Kaynak metin
# # # # #
BERK UÇAR: Peki makyaj? Anlamları nedir?

HAYKO CEPKİN: Geçtiğimiz dönemde büyük makyaj kullanıyordum. Aslında bu sene de kullanabilirim ama şu anda canım hiç büyük makyaj yapmak istemiyor. Mesela bu albümde biraz daha kabullenmiş bir hava olduğu için onun için büyük makyaj kullanmak istemedim. Ama sahne büyük makyajı kaldıran bir yer. Çünkü netice itibariyle kalabalık bir seyirci kitlesi seni seyrettiği zaman, en arkadakinden en öndekine kadar mimiklerin doğru şekilde algılanmasını sağlamanın tek yolu büyük makyaj kullanmaktı. Aslında bir tiyatro kuralı bir sahne kuralıdır bu. Şu anda küçük makyaj kullanıyoruz. Ama bu ilerde değişiklik gösterebilir, büyük makyaja geçebiliriz diye düşünüyorum. Ama mesela şuan hiç canım istemiyor. Onun için kullanmıyorum.

BERK UÇAR: Makyajlarda mizansen içendeydi zaten, Zaman geçti ile bitiriyordunuz o sırada makyajlarınızı siliyordunuz gibi...

HAYKO CEPKİN: Ama bu seneki mizansen işte kabullenip gidiyorlar. Sahnenin hikâyesi bu aslında.

ÇAĞRI ÖZTÜRK: Peki bu sahne, dekor makyaj arkasında bir ekip var mı? Yoksa sizin yaratıcılığını mı?
# # # # #
Görev tanımı
Sahne makyajı üzerine söyleşinin bir bölümünü olduğu gibi tekrarlayın: "HAYKO CEPKİN: Geçtiğimiz dönemde" sözcüklerinin geçtiği yerden başlayın ve "Onun için kullanmıyorum." sözcüklerinden sonra durun.
# # # # #
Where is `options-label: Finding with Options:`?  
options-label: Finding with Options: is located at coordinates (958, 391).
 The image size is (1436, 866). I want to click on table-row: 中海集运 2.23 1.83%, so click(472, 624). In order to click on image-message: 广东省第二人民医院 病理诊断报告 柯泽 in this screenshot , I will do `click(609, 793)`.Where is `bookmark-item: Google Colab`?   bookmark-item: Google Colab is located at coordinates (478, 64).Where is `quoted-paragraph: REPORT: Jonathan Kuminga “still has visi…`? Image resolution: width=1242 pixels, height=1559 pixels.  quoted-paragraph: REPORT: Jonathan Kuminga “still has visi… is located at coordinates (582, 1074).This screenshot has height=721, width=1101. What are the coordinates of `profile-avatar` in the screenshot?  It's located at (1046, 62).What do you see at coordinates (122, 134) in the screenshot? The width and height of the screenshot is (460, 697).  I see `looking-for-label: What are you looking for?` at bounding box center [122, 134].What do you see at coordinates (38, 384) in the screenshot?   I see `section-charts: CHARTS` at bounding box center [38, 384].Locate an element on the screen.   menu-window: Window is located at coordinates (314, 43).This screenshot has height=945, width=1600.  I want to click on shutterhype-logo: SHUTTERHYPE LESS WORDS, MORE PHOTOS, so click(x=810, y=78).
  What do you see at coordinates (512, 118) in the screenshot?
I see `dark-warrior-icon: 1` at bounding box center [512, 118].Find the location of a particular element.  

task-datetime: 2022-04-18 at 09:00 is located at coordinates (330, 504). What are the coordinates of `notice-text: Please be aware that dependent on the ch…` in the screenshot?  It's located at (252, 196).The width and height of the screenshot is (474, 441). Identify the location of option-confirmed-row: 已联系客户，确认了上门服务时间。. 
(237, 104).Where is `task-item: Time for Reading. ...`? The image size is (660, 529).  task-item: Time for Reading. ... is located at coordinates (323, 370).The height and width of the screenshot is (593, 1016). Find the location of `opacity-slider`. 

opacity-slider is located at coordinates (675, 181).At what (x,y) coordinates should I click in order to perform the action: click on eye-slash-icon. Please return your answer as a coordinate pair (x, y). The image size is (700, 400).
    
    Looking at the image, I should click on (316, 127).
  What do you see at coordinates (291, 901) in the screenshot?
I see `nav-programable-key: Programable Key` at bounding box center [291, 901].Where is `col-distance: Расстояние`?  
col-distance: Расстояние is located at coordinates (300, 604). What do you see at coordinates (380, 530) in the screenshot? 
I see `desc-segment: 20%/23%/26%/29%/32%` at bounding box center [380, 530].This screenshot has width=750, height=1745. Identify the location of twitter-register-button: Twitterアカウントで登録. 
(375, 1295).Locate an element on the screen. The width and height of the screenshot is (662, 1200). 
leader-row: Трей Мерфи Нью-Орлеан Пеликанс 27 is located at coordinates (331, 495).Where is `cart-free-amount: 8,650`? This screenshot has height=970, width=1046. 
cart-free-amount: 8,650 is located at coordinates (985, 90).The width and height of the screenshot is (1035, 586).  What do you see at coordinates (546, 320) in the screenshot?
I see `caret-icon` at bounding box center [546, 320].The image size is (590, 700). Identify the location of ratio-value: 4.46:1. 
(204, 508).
# # # # #
Yazılı yanıt
HAYKO CEPKİN: Geçtiğimiz dönemde büyük makyaj kullanıyordum. Aslında bu sene de kullanabilirim ama şu anda canım hiç büyük makyaj yapmak istemiyor. Mesela bu albümde biraz daha kabullenmiş bir hava olduğu için onun için büyük makyaj kullanmak istemedim. Ama sahne büyük makyajı kaldıran bir yer. Çünkü netice itibariyle kalabalık bir seyirci kitlesi seni seyrettiği zaman, en arkadakinden en öndekine kadar mimiklerin doğru şekilde algılanmasını sağlamanın tek yolu büyük makyaj kullanmaktı. Aslında bir tiyatro kuralı bir sahne kuralıdır bu. Şu anda küçük makyaj kullanıyoruz. Ama bu ilerde değişiklik gösterebilir, büyük makyaja geçebiliriz diye düşünüyorum. Ama mesela şuan hiç canım istemiyor. Onun için kullanmıyorum.